$$
\newcommand{\mat}[1]{\boldsymbol {#1}}
\newcommand{\mattr}[1]{\boldsymbol {#1}^\top}
\newcommand{\matinv}[1]{\boldsymbol {#1}^{-1}}
\newcommand{\vec}[1]{\boldsymbol {#1}}
\newcommand{\vectr}[1]{\boldsymbol {#1}^\top}
\newcommand{\rvar}[1]{\mathrm {#1}}
\newcommand{\rvec}[1]{\boldsymbol{\mathrm{#1}}}
\newcommand{\diag}{\mathop{\mathrm {diag}}}
\newcommand{\set}[1]{\mathbb {#1}}
\newcommand{\cset}[1]{\mathcal{#1}}
\newcommand{\norm}[1]{\left\lVert#1\right\rVert}
\newcommand{\pderiv}[2]{\frac{\partial #1}{\partial #2}}
\newcommand{\bb}[1]{\boldsymbol{#1}}
\newcommand{\E}[2][]{\mathbb{E}_{#1}\left[#2\right]}
\newcommand{\ip}[3]{\left<#1,#2\right>_{#3}}
\newcommand{\given}[]{~\middle\vert~}
$$

# Tutorial 5: Weisfeiler-Lehman Isomorphism Test

In [1]:
## Standard libraries
import os
import json
import math
import numpy as np 
import time

## Imports for plotting
import matplotlib.pyplot as plt
%matplotlib inline 
from IPython.display import set_matplotlib_formats
set_matplotlib_formats('svg', 'pdf') # For export
from matplotlib.colors import to_rgb
import matplotlib
matplotlib.rcParams['lines.linewidth'] = 2.0
import seaborn as sns
sns.reset_orig()
sns.set()

## Progress bar
from tqdm.notebook import tqdm

## PyTorch
import torch
import torch.nn as nn
import torch.nn.functional as F
import torch.utils.data as data
import torch.optim as optim
# Torchvision
import torchvision
from torchvision.datasets import CIFAR10
from torchvision import transforms
# PyTorch Lightning
try:
    import pytorch_lightning as pl
except ModuleNotFoundError: # Google Colab does not have PyTorch Lightning installed by default.

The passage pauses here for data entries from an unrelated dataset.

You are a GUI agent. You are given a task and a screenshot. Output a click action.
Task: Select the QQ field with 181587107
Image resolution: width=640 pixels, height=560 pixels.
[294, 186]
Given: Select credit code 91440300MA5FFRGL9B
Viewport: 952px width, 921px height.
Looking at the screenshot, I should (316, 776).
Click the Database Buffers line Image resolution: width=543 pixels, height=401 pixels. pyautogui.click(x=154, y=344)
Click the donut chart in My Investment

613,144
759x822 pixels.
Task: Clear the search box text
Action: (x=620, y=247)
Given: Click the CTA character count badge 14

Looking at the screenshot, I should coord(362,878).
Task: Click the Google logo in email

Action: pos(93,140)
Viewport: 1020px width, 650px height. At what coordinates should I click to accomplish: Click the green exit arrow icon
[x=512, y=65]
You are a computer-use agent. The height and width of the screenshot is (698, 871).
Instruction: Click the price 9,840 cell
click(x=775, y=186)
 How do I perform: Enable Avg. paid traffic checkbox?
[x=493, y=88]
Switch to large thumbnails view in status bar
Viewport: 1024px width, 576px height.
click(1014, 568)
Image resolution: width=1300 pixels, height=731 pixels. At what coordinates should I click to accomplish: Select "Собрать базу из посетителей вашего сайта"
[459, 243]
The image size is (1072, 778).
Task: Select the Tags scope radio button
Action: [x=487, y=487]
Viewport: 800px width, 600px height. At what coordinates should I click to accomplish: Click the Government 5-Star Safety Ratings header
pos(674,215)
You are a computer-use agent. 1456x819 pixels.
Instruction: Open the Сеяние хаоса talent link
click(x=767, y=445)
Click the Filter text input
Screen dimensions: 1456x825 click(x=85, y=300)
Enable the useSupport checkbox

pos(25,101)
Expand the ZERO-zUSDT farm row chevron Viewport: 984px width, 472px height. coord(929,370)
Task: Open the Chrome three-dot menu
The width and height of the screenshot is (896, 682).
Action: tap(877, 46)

Hence, we do it here if necessary
    !pip install pytorch-lightning==1.3.4
    import pytorch_lightning as pl
from pytorch_lightning.callbacks import LearningRateMonitor, ModelCheckpoint

# Path to the folder where the datasets are/should be downloaded (e.g. CIFAR10)
DATASET_PATH = "../data"
# Path to the folder where the pretrained models are saved
CHECKPOINT_PATH = "./saved_models"

# Setting the seed
pl.seed_everything(42)

# Ensure that all operations are deterministic on GPU (if used) for reproducibility
torch.backends.cudnn.determinstic = True
torch.backends.cudnn.benchmark = False

device = torch.device('cuda' if torch.cuda.is_available() else 'cpu')
print(device)

Global seed set to 42


cpu


In [2]:
# torch geometric
try: 
    import torch_geometric
except ModuleNotFoundError:
    # You might need to install those packages with specific CUDA+PyTorch version. 
    # The following ones below have been picked for Colab (Jun 2021).
    # See https://pytorch-geometric.readthedocs.io/en/latest/notes/installation.html for details 
    !pip install torch-scatter -f https://pytorch-geometric.com/whl/torch-1.8.0+cu101.html
    !pip install torch-sparse -f https://pytorch-geometric.com/whl/torch-1.8.0+cu101.html
    !pip install torch-cluster -f https://pytorch-geometric.com/whl/torch-1.8.0+cu101.html
    !pip install torch-spline-conv -f https://pytorch-geometric.com/whl/torch-1.8.0+cu101.html
    !pip install torch-geometric
    import torch_geometric
import torch_geometric.nn as geom_nn
import torch_geometric.data as geom_data

## 1. Isomorphism

Two graphs are considered isomorphic if there is __a mapping between the nodes of the graphs that preserves node adjacencies.__ That is, a pair of nodes may be connected by an edge in the first graph if and only if the corresponding pair of nodes in the second graph is also connected by an edge in the same way. An example of two isomorphic graphs is shown here.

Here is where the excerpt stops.